The main goal of OwlDQ is to provide enterprise data quality insight while greatly reducing the volume of Rules that need to be written manually. When a dataset is brought under management, Owl profiles the data and builds a model for each dataset. This allows Owl to learn what "normal" means within the context of each dataset. As the data changes, the definition of "normal" will change as well. Instead of requiring the user to adjust rule settings, Owl continues to adjust its model. This approach enable Owl to provide automated, enterprise grade DQ coverage that removes the need to write dozens or even hundreds of rules per dataset.
Typically, data quality checks are scheduled to run on a given dataset daily. Behavior DQ or simply put change detection, is built on top of data calculated by the Profile activity. The default settings will often work just fine, however, Owl allows the user to specify two key parameters:
Behavior Lookback - Number of Owlchecks that model will encompass. Lookback of 10 means that the model will be based on the combined statistics from the last 10 Owlchecks of this dataset.
Learning Phase - Minimum number of Owlchecks before the Behavior model should begin to apply. Owl will not attempt to apply Behavioral scoring to a dataset until at least this many Owlchecks have been run on it.
Applicable Behavioral Factors - The user can choose to forego the application of any of the above factors to the scoring of the model. For example, the user can instruct Owl to not track MIN and MAX ranges of values in columns by unchecking the MIN and MAX checkbox. This would prevent Owl from detecting any extreme values in any column of the dataset using the Behavioral model.
With each run, Owl will profile the dataset at the column level and begin to establish a model for the dataset. Initially, there is no need for any manual intervention, just keep the data coming. Within a few runs, the model will become sufficiently robust to begin detecting data quality issues that would otherwise be covered by manual rules. For example, Owl may detect that particular column experienced a spike in the number of NULL values (typical manually defined rule).
Over time, the definition of normal for any given column within the dataset can change. The data may legitimately become more sparse or decrease in volume. Owl will continue to learn and adjust the model throughout the life of the dataset. However, if there is a drastic (but legitimate) change in the data, this could still mean several days of unnecessary alerts while the model is adjusting. To accelerate model adjustment, Owl provides the ability to adjust the acceptable range that for a given behavioral finding.
For example, Owl learned that a particular column typically has between 10% and 20% Empty values. Today, the column is 80% Empty values. Owl raises a data quality issue and subtracts a proportional amount or points from the quality score of today's DQ run. The user may review the finding and realize that there is a legitimate business reason why that column has more empty values. With a few clicks, the user adjusts the acceptable range for that finding. Owl incorporates the user defined inputs into the model and adjust the current day's quality score. Owl would have eventually arrived at the correct range without any input, but without user input, it may have taken a few runs get there.
Automatic flagging of break records with erroneous data.
The screenshot above shows some of the controls and visualizations that can be used to tune the Behavioral model.

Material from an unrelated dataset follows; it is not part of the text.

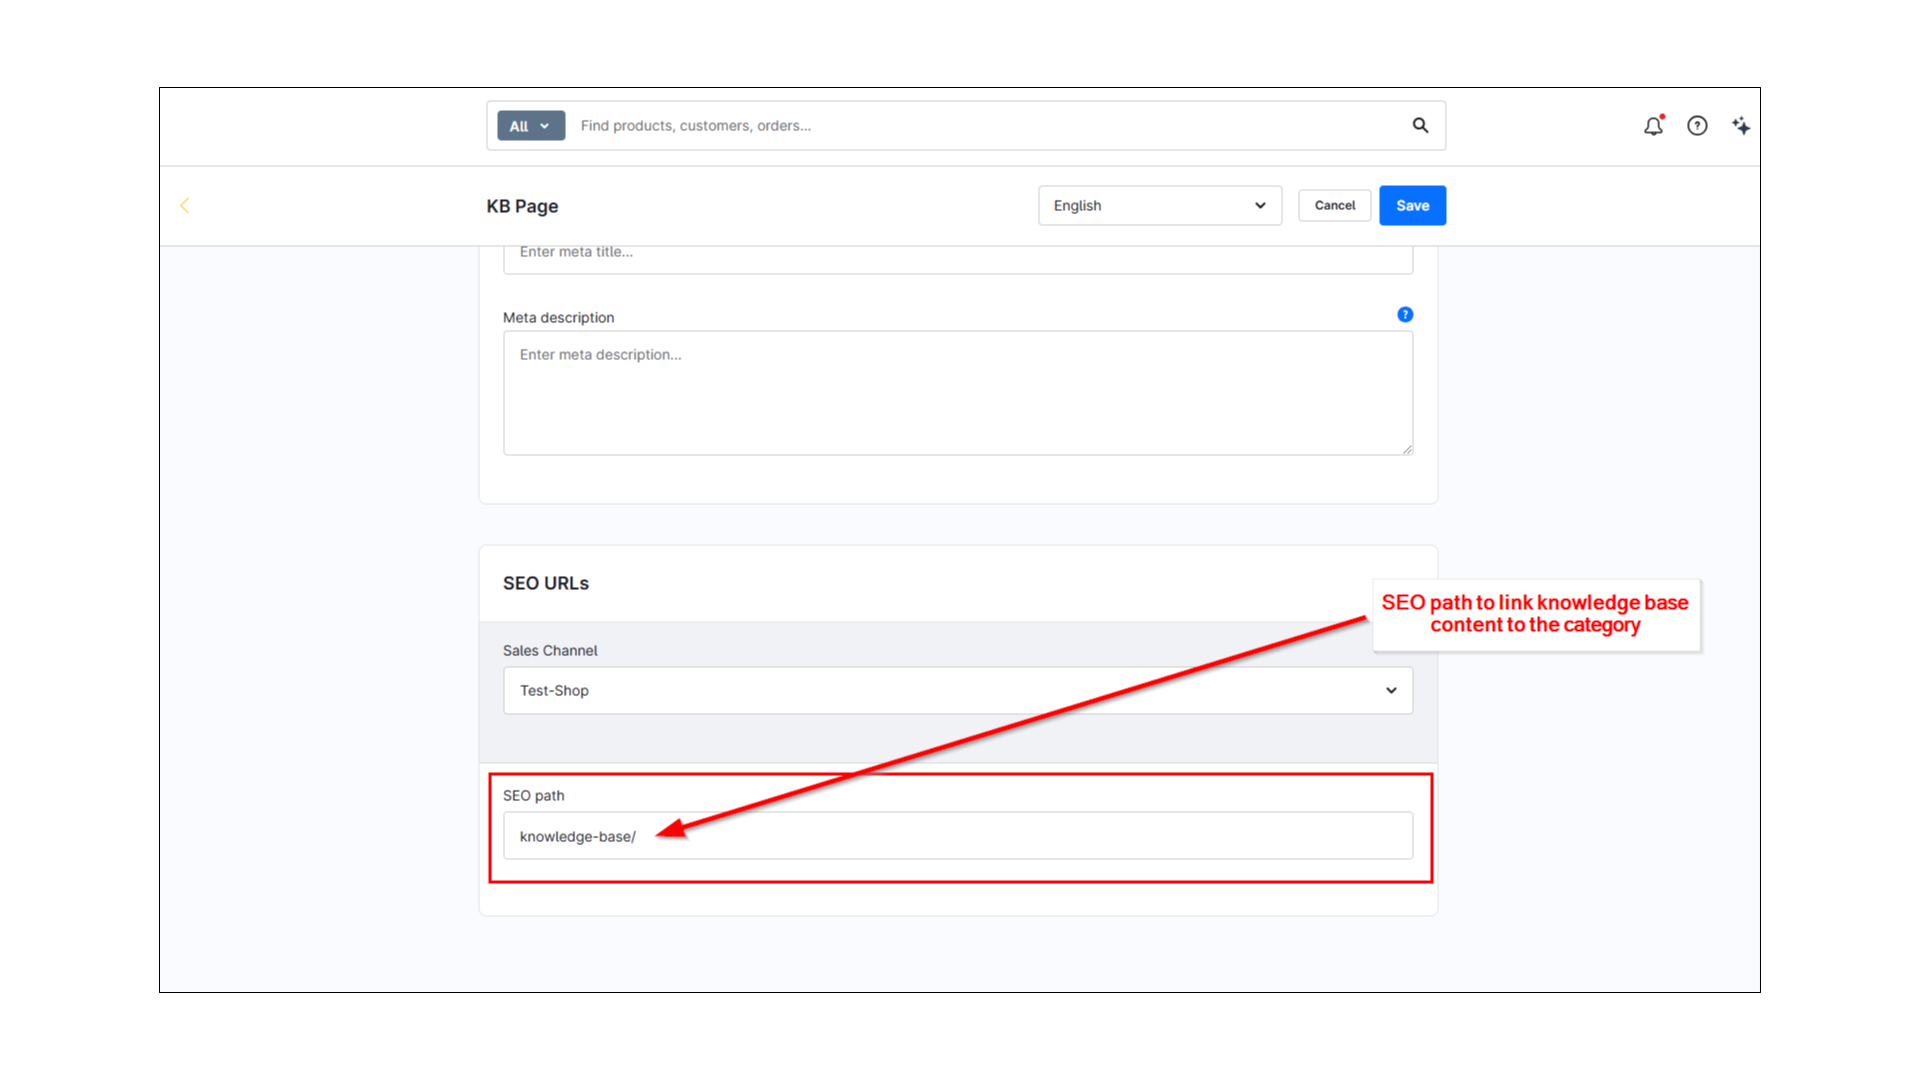Open the notifications bell
This screenshot has height=1080, width=1920.
(1653, 126)
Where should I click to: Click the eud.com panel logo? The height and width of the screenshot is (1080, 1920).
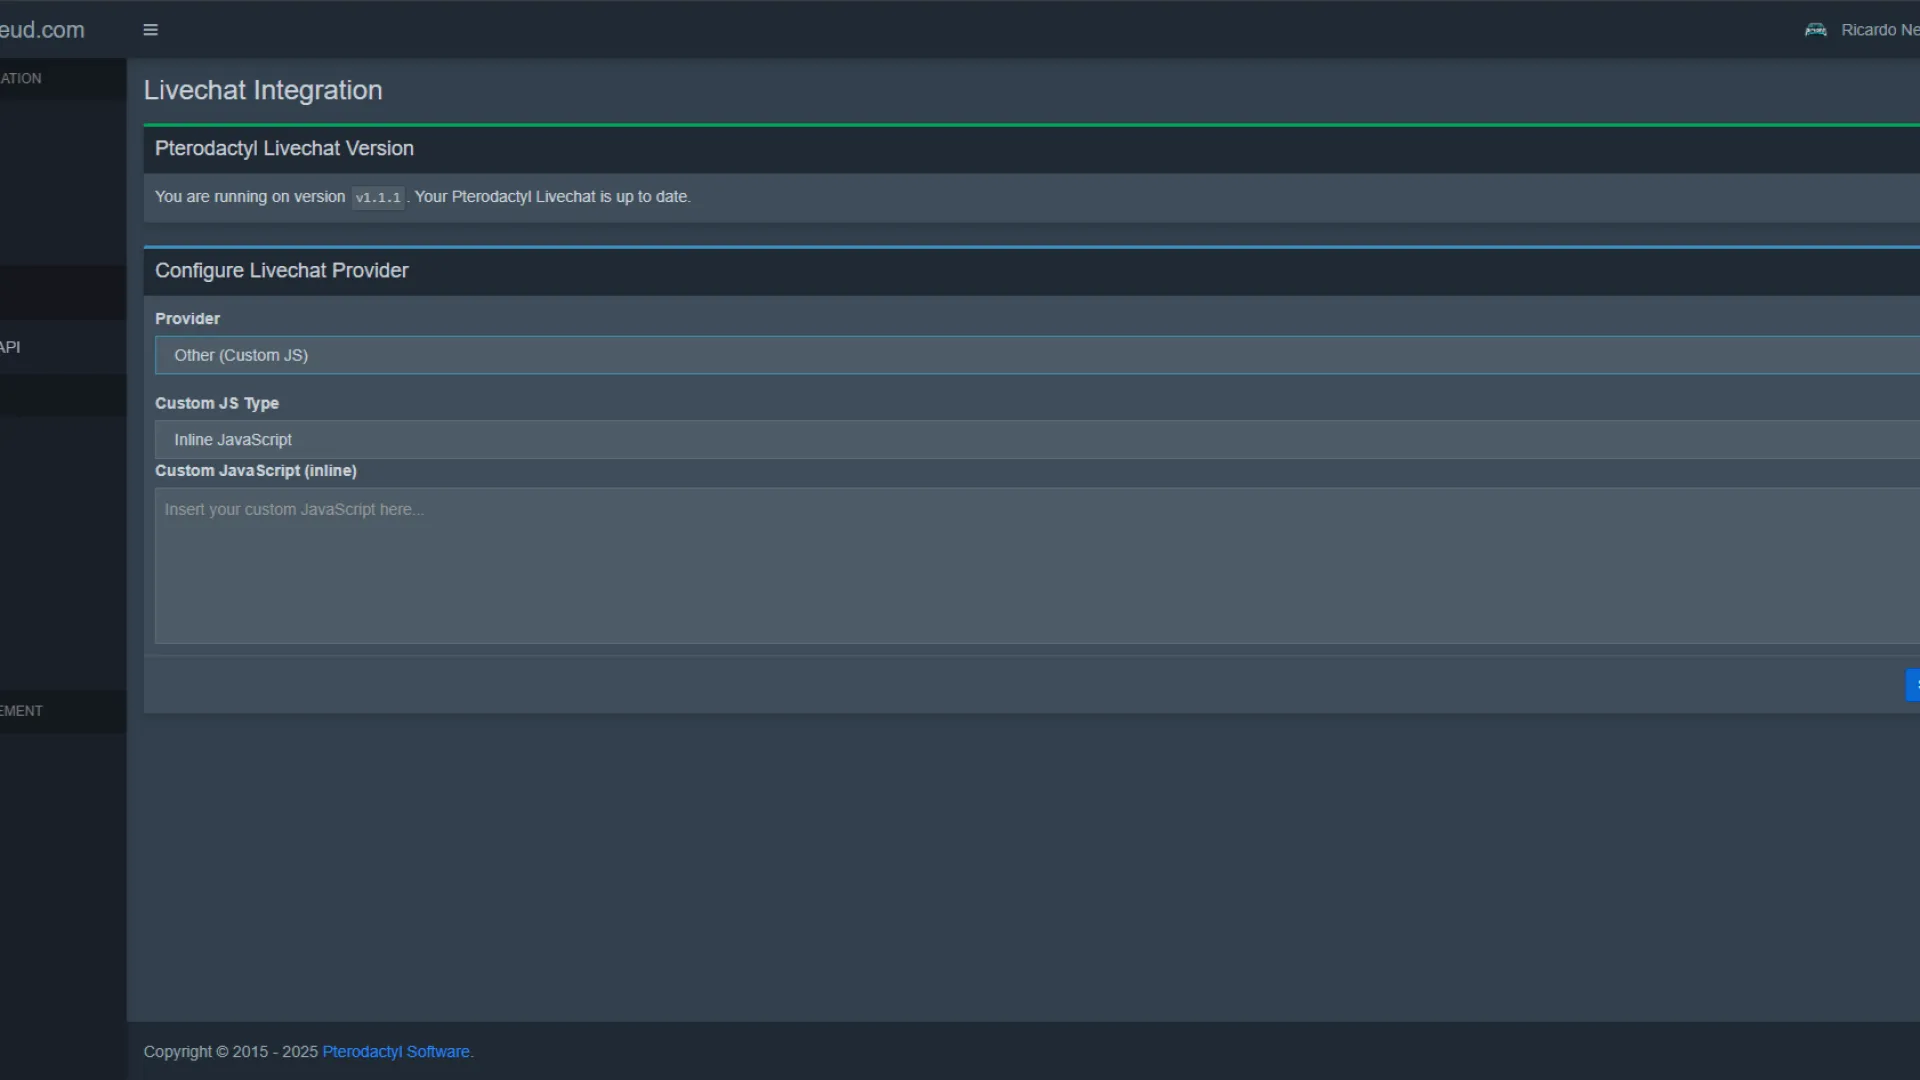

In this specific example, Owl has detected that the cardinality of the EXCH field has doubled from 1 to 2 unique values. However, a user can instruct Owl to disregard this finding and adjust the model by manually specifying the range of values acceptable in this column. To assist the user, Owl provides a line chart and a historical topN visualization of this column's cardinality.
If the user wants to instruct Owl that there can be as many as 3 valid values in the EXCH column, the user click the "Manual" button and adjust the upper bound from 1 to 3, then click the save button.
Owl will adjust the Behavioral model's baseline, remove the the finding, and adjust the quality score. Going forward, Owl will know the acceptable range for unique values in the EXHC column is between 1 and 3.
As Owl builds and evolves the behavioral model, it will expose all of the "Adaptive Rules" that it is learning about. The above example demonstrates how Owl learns and automatically applies rules. The user has control but if left alone, Owl will learn what what "Normal" means for a given dataset and score quality of that dataset accordingly. This will result in a large set of rules that are automatically applied and adapted as the dataset changes over time.
To view or modify Adaptive Rules, navigate to the Behavior tab on the "Hoot" page for the desired dataset and click the "View AR" button on the right side of the screen. This will bring up a full list of Adaptive Rules.
The Adaptive Rules also provides the user with the ability to adjust ranges derived from the behavior model. The user can manually adjust the tolerance range ad well as the score of any Adaptive Rule. While this may at times be convenient, it is also just fine to let Owl handle the model tuning through its own learning process.
In adaptive mode Owl automatically generates a DQ item score based on the egregiousness of the line item. This measurement is directly proportional to the distance from the green range to the red line. Example below.
The score can range from 0-30. This ties to the percent change and Z-Score. In cases when the Z-Score ranges from 0.0 - 6.0.